WORK ORDER: Print the lines below from the line with "Where should I" to the line with "You are a computer-use agent. Screen" exactly, keeping both ends, and print no pictures.

AVAILABLE RECORDS:
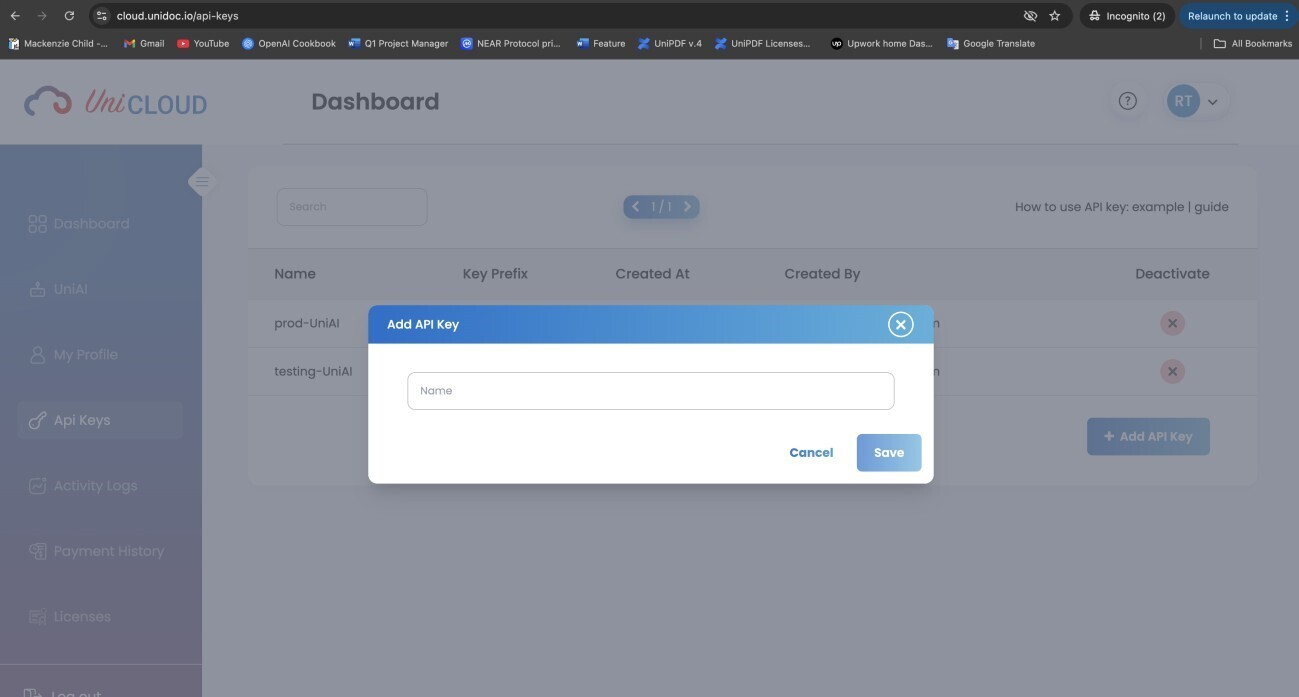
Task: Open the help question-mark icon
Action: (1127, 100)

--

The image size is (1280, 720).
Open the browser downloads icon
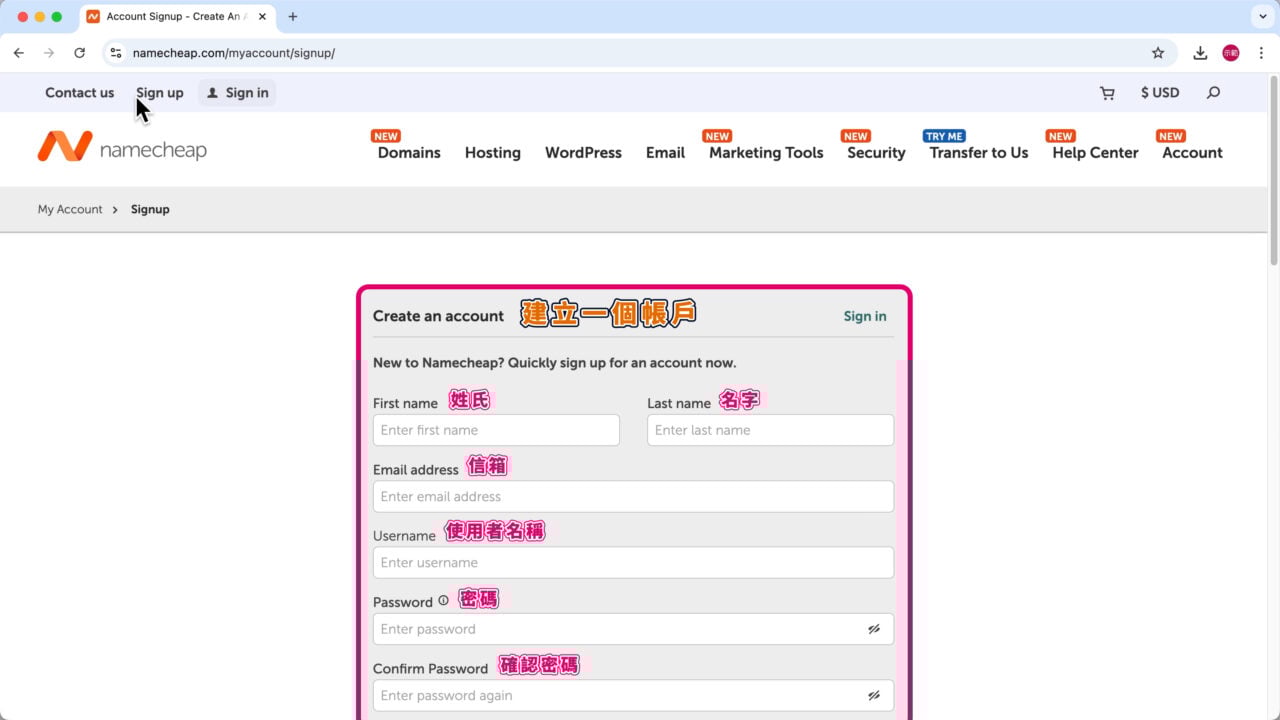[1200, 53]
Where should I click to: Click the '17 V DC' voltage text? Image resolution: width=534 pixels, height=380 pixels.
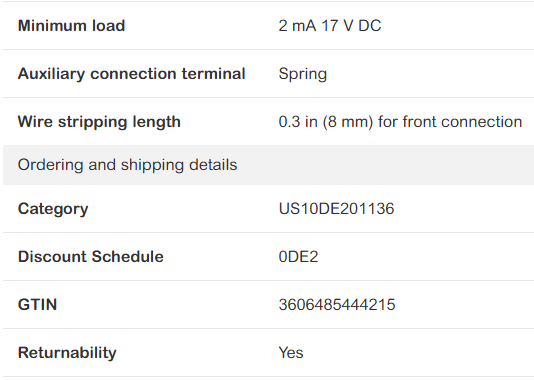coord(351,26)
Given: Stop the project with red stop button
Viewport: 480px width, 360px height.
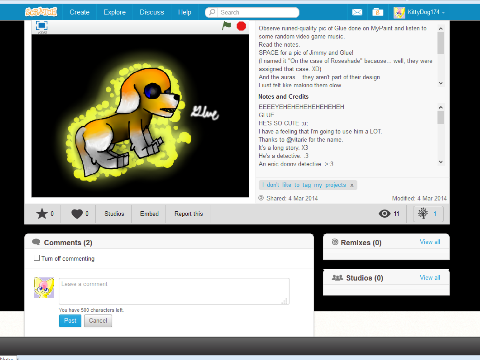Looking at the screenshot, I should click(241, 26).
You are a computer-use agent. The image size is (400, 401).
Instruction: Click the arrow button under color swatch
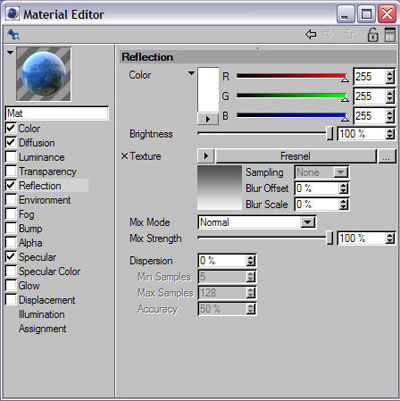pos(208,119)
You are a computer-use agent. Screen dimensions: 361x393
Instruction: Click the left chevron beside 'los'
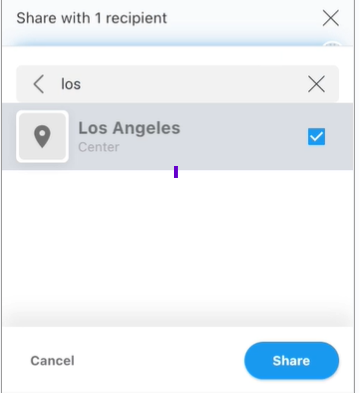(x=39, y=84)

ANSWER:
Where should I click to: Click the '17 V DC' voltage text? Image resolution: width=534 pixels, height=380 pixels.
coord(351,26)
Given: Stop the project with red stop button
Viewport: 480px width, 360px height.
Looking at the screenshot, I should click(241, 26).
You are a computer-use agent. The image size is (400, 401).
Instruction: Click the arrow button under color swatch
pos(208,119)
You are a computer-use agent. Screen dimensions: 361x393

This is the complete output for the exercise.